Why is Gregg Wallace alone on a kids’ holiday? Why is he talking about being naked in hotels? And how is this Channel 5 travelogue so great?

Gregg Wallace, Gregg Wallace, Gregg Wallace. I have to be up front and say: I love the man. There are lots of celebrities I enjoy playing a hypothetical game with where I explain who they are and why they are famous in
Britain to someone from another country, and Gregg Wallace is one of my favourite plays.

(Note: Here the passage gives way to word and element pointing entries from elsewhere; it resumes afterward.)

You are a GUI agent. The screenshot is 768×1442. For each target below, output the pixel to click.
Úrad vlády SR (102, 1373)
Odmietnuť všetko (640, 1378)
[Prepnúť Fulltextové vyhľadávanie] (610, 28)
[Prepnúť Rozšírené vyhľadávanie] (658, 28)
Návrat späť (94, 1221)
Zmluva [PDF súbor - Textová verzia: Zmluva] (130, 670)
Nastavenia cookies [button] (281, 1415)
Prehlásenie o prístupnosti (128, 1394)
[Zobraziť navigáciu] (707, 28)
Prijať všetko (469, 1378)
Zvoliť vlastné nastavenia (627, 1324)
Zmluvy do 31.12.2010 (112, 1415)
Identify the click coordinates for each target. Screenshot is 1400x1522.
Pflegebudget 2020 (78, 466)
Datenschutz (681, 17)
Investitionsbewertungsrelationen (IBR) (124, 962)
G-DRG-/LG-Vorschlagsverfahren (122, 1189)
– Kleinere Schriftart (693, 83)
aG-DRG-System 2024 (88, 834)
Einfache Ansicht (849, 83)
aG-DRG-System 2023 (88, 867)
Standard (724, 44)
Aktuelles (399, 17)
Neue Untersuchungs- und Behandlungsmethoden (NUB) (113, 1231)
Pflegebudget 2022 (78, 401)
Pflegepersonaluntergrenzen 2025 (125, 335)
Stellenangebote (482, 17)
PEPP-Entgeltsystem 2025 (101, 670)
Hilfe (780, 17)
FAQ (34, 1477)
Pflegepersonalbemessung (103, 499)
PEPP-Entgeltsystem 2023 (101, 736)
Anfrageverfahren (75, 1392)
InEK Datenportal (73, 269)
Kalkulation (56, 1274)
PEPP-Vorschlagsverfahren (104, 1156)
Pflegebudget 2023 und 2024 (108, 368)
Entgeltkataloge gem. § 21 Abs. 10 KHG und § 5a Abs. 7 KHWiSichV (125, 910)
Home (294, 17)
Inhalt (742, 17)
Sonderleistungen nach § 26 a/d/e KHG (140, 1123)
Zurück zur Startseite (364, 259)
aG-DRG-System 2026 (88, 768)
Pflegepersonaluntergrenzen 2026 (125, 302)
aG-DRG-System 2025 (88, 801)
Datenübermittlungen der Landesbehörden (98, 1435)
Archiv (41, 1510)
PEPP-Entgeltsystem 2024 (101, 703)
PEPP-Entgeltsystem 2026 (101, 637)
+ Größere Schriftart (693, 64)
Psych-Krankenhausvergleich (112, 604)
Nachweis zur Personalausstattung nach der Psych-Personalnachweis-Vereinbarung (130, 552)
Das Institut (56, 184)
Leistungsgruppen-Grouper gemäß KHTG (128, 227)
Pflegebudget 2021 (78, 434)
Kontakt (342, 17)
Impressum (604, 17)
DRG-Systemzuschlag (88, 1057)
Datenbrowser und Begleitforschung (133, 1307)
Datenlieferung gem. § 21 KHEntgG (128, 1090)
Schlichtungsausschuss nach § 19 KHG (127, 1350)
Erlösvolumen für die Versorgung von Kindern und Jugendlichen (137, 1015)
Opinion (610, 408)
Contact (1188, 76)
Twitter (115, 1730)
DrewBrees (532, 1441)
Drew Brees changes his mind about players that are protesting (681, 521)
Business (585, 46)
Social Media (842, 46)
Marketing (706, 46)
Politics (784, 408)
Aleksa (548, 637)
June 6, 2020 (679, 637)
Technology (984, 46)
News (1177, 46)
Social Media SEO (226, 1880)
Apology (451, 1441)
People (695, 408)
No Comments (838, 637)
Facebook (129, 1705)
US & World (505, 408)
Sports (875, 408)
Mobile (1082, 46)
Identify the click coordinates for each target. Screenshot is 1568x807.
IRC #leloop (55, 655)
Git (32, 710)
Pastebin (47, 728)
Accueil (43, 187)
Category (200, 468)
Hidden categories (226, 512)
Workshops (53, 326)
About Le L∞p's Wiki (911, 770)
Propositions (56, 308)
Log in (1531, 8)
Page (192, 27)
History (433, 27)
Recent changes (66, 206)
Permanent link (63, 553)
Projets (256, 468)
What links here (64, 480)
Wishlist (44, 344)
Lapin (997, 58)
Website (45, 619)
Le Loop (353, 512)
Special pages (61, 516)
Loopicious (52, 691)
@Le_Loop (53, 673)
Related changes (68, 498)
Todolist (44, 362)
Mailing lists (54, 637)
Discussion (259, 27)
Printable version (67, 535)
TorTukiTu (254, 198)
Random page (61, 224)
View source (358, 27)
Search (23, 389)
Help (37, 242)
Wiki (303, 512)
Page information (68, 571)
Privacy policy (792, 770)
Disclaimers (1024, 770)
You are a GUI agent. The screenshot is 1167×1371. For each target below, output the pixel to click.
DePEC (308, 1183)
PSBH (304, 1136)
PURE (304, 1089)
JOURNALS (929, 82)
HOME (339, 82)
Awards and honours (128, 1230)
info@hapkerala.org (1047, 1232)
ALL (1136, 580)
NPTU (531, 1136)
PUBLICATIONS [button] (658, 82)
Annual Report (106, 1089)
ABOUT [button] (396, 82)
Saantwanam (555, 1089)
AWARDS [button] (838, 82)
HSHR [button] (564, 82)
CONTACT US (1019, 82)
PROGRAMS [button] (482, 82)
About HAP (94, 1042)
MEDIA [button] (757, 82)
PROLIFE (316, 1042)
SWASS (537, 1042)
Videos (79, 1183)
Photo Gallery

“Well he’s a greengrocer, basically,” I explain to someone from America or something, where they have dazzlingly glossy celebrities and where Gregg Wallace doesn’t even make an alien sort of sense. “Well, he was. Then he hosted a MasterChef reboot – nobody knows where he came from or why they chose him for that, because he often treats gourmet food as if it’s someone he’s shouting at through a car window – and now he’s sort of a national treasure, I guess. He lost a significant amount of weight and now he poses topless a lot on
Instagram.” The
American is looking baffled now. “You’re not getting it, he goes to factories! He met his wife on Twitter!” They are backing away now, saying something about having to get home to their hamburger, or a small child called Chad. “You don’t understand! Gregg Wallace has an irresistibly kissable head! He is one of Britain’s best celebrities!”